Mike Trim is a British artist and miniature model-maker known for his design work on the TV and film productions of AP Films in the 1960s. He is also remembered for illustrating the cover of Jeff Wayne's Musical Version of The War of the Worlds (1978), which depicts a Martian tripod striking down HMS Thunder Child. A book of Trim's illustrations, titled The Future was FAB: The Art of Mike Trim, was released in 2006.

==Early life==
Trim grew up in Fulham and attended Christopher Wren School. He later completed a two-year course in graphic design at the London School of Printing.

==Career==
In 1964, Trim's father saw a newspaper advertisement seeking model-makers for a film company, Gerry and Sylvia Anderson's AP Films (APF). Towards the end of production on Stingray, Trim was hired as a designer and model-maker for APF, subsequently working on the TV series Thunderbirds, Captain Scarlet and the Mysterons, Joe 90, The Secret Service, and UFO, as well as the feature films Thunderbirds Are Go, Thunderbird 6, and Journey to the Far Side of the Sun (a.k.a. Doppelgänger).

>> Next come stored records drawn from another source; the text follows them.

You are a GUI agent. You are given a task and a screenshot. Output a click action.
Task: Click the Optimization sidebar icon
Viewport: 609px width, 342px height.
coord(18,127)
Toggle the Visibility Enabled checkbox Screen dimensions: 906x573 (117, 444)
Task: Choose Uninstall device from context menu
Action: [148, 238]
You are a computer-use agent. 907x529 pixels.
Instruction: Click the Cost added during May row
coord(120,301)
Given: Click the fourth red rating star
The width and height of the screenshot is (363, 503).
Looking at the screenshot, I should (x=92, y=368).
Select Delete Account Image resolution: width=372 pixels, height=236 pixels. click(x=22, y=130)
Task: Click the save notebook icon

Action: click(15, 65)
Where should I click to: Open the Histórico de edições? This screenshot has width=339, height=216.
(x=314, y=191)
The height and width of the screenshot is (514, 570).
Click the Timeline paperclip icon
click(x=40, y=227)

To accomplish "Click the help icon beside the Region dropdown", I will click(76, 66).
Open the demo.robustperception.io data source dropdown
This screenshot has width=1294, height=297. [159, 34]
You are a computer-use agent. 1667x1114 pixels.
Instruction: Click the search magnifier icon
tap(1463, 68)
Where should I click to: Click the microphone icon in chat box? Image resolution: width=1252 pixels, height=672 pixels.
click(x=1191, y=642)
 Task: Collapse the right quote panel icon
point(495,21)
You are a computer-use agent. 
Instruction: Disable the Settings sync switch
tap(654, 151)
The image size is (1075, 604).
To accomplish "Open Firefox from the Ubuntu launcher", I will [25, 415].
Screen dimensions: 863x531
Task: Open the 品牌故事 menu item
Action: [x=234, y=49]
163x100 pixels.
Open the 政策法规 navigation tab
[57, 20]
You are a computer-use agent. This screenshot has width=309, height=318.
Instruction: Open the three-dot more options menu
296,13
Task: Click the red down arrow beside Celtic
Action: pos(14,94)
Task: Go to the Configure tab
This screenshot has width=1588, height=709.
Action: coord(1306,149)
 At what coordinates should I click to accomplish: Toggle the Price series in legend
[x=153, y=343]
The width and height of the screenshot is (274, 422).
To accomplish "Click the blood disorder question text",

Starting out in the model shop, Trim eventually became special effects director Derek Meddings' assistant in designing the futuristic vehicles, buildings, and look of the Andersons' series. He eventually took on the bulk of design work for the TV series as Meddings became more involved in feature films.

After contributing a single (unused) vehicle design and model to Space: 1999, Trim moved into freelance illustration, painting the cover for the album Jeff Wayne's Musical Version of The War of the Worlds in 1978.